HPN-SOE: Infrared Small Target Detection and Identification Algorithm Based on Heterogeneous Parallel Networks With Similarity Object Enhancement
Shanliang Liu, Renbiao Wu, Jingyi Qu, Yunlong Li
Abstract
Infrared (IR) image small target detection and identification is a massive challenge with vast applications in essential places such as military industries and airports. Homoplastically, the unclear outline of the target in IR images, the complex image background, and the tiny percentage of targets in IR images make it challenging to accurately acquire the targets’ features and other characteristics, all of which make the research of target detection and identification in IR images significantly challenging.
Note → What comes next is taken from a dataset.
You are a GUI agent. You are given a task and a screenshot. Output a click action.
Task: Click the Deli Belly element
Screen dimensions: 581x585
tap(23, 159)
In this article, we first contribute an open dataset of single-frame IR small target dataset dubbed CAUC-SIRST. After that, the similarity object enhancement (SOE) module is obtained based on the input feature maps by calculating the Wasserstein distance between the local target and the local background. Then a heterogeneous parallel backbone network structure is constructed, and the feature maps obtained from three different backbone network channels are fused and stitched together. As above, the general convolution channel adaptively extracts feature information; the simple attention module (SimAM) channel increases the attention of potential targets, and the SOE channel increases the weight of targets. Finally, fusing the feature maps of the three different channels makes it possible to increase the weight of potential targets while retaining the original basic information, and this method is named heterogeneous parallel networks with SOE (HPN-SOE). Embedding the algorithm into the camera can form a sensor for IR target detection and recognition. Extensive experimental results demonstrate our outstanding performance, which outperforms other existing methods by achieving a detection accuracy of 85.7% and a detection speed of 31.2 frames/s.